Identification of ZA proteins as substrates for LPS-induced tyrosine
phosphorylation. Postconfluent HMVEC-L monolayers were exposed for varying
times to LPS (100 ng/ml) or medium alone. A, HMVEC-Ls were fixed,
incubated with FITC-conjugated antiphosphotyrosine antibody, and analyzed by
fluorescence microscopy. i, medium control (1 h); ii, LPS (1
h). The arrows indicate phosphotyrosine signal at intercellular
boundaries. Magnification was ×400. These photomicrographs are
representative of two experiments.
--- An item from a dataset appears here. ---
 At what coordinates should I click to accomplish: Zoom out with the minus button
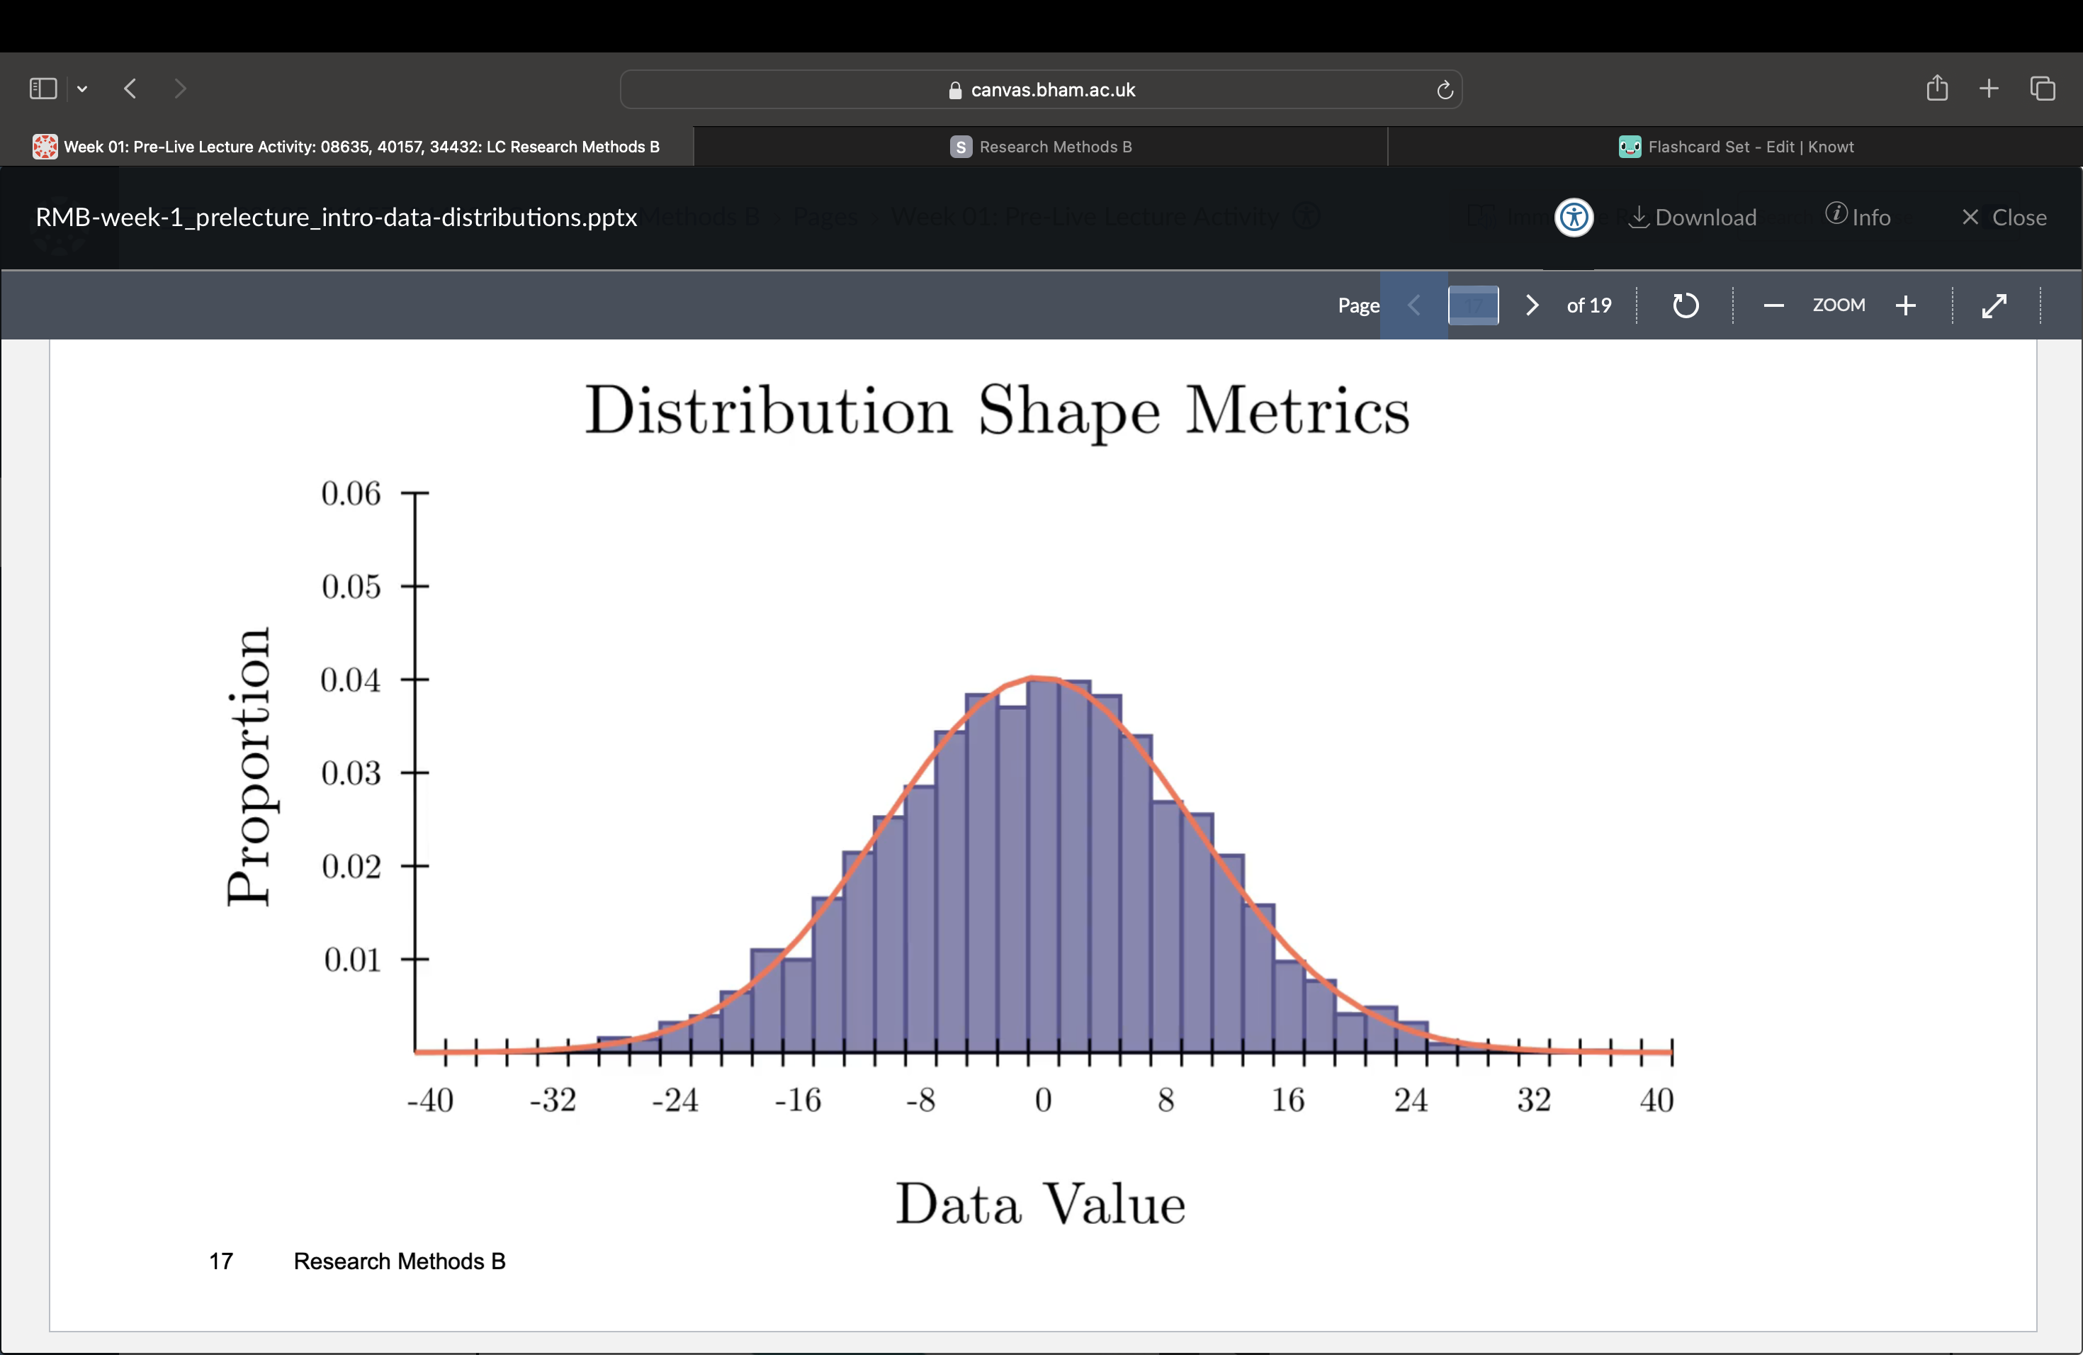click(x=1773, y=305)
B, in other studies, HMVEC-Ls were
exposed to LPS (100 ng/ml) or medium alone in the presence of vanadate (200
μm) and phenylarsine oxide (1.0 μm), only during
the last 0.25 h of incubation. HMVEC-L lysates were resolved by SDS-PAGE and
transferred to PVDF membranes, and the blots were probed with
antiphosphotyrosine antibody. To confirm equivalent protein loading and
transfer, blots were stripped and reprobed for β-tubulin. Molecular
masses in kDa are indicated on the left. The arrows on the
right indicate bands with altered phosphotyrosine signal in response
to LPS. This blot is representative of three experiments. C, lysates
of LPS-treated and medium control HMVEC-Ls were immunoprecipitated with
antibodies raised against VE-cadherin (lanes 1 and 2),
β-catenin (lanes 3 and 4), γ-catenin (lanes
5 and 6), and p120ctn (lanes 7 and
8). The immunoprecipitates were resolved by SDS-PAGE and transferred
onto PVDF, and the blots were probed with antiphosphotyrosine antibody. For
normalization of phosphotyrosine signal to the immunoprecipitated protein,
blots were stripped and reprobed with each immunoprecipitating antibody. Each
blot is representative of ≥3 experiments. IP, immunoprecipitate;
IB, immunoblot; IB*, immunoblot after
stripping.